2025-06-26 カリフォルニア大学アーバイン校(UCI)
Digital camera images of the entire body (top left) and dorsal mantle (top right) of a squid show the splotches’ blue, green, yellow, orange and red iridescent (angle-dependent) colors. An individual splotch (bottom, from left) transitions from transparent to red to orange to green at 0, 60, 90 and 120 seconds, respectively, when subjected to chemical and neurophysiological stimuli. Gorodetsky lab / UC Irvine
<関連情報>
- https://news.uci.edu/2025/06/26/uc-irvine-led-team-uncovers-cell-structures-that-squids-use-to-change-their-appearance/
- https://www.science.org/doi/10.1126/science.adn1570
勾配屈折率がイカの構造色を可能にし、マルチスペクトル材料にインスピレーションを与える Gradient refractive indices enable squid structural color and inspire multispectral materials
Georgii Bogdanov, Aleksandra Anna Strzelecka, Nikhil Kaimal, Stephen L. Senft, […] , and Alon A. Gorodetsky
Science Published:26 Jun 2025
DOI:https://doi.org/10.1126/science.adn1570
Editor’s summary
Squids and octopuses are known for their rapid adaptive coloration, an ability that enables them to effectively camouflage and that is also used for communication. Bogdanov et al. performed a detailed examination of the cells (iridophores) and cell clusters (splotches) that produce these colors (see the Perspective by Shawkey). There was a complex distribution of cells and other components that exhibit gradient refractive indices arising from their constituent winding platelet columns, resulting in structural color. Computational modeling of this system supported the design of artificially fabricated nanostructures that show tunable visible and infrared spectral responses. The authors implemented these structures in complex materials such as fabric and clothing. —Marc S. Lavine
Abstract
The manipulation of light by means of materials with varying refractive index distributions is widespread among natural systems and modern technologies. However, understanding how animals leverage refractive index differences for dynamic color changes and then translating such insight into tunable optical devices remains challenging.
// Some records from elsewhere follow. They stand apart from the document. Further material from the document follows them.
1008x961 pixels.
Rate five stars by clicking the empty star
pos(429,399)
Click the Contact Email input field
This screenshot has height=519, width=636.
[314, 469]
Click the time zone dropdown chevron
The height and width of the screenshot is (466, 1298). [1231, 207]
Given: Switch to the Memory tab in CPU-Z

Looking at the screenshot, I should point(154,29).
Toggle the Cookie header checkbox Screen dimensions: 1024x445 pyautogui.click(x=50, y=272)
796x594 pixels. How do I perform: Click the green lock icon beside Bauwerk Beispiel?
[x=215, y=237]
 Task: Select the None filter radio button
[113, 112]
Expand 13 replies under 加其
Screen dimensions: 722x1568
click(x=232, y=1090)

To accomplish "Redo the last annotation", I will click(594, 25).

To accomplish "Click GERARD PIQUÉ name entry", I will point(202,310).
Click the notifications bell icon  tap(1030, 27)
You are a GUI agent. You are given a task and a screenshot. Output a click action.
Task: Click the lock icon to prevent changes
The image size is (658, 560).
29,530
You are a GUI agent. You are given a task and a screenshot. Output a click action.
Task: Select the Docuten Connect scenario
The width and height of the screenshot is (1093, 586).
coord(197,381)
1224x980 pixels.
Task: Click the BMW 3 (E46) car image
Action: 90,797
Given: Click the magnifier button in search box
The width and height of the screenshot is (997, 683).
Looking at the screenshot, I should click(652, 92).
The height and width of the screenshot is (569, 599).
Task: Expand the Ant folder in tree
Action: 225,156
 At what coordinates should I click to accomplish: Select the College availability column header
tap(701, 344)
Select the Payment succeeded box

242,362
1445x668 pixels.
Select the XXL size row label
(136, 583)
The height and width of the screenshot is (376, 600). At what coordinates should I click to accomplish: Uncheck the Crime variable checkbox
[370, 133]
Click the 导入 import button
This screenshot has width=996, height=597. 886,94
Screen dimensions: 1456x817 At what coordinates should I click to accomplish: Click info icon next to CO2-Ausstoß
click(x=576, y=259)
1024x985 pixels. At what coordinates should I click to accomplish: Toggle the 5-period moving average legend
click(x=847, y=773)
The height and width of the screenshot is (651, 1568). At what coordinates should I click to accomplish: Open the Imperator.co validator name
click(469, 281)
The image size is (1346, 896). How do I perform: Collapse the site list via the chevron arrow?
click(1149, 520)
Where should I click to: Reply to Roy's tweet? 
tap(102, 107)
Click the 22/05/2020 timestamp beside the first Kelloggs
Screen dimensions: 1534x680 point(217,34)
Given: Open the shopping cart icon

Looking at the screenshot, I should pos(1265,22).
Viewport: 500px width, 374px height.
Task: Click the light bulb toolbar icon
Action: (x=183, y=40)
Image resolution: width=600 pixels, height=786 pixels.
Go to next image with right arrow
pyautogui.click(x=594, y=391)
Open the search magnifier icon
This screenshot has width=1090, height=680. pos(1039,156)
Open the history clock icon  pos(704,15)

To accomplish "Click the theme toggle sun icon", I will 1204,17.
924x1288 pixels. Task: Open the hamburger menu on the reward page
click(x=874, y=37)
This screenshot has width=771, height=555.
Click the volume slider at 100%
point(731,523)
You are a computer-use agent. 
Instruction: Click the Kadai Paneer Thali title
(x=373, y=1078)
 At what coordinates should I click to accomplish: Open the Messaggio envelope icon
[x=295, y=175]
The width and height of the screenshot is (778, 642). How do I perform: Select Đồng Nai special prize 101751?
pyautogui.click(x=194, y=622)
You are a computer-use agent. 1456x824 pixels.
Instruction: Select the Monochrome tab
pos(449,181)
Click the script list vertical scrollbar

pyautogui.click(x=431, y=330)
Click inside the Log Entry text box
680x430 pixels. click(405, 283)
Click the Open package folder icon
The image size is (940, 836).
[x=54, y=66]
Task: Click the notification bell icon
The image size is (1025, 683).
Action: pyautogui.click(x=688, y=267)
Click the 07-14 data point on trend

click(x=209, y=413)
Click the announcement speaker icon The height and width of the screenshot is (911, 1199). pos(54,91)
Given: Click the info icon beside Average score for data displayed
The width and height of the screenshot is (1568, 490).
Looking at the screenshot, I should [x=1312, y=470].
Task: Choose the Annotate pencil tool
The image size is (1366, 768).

We experimentally and computationally demonstrated that iridescent cells (iridophores) containing Bragg reflectors with sinusoidal-wave (rugate) refractive index profiles enable squid dorsal mantle tissues to reversibly transition between nearly transparent and vibrantly colored states. We then drew inspiration from these findings for the design and development of iridophore-inspired multispectral composite materials with tunable visible and infrared functionalities. Our study provides insight into squid dynamic structural coloration mechanisms and furnishes a technology for camouflage, heat management, display, and sensing applications.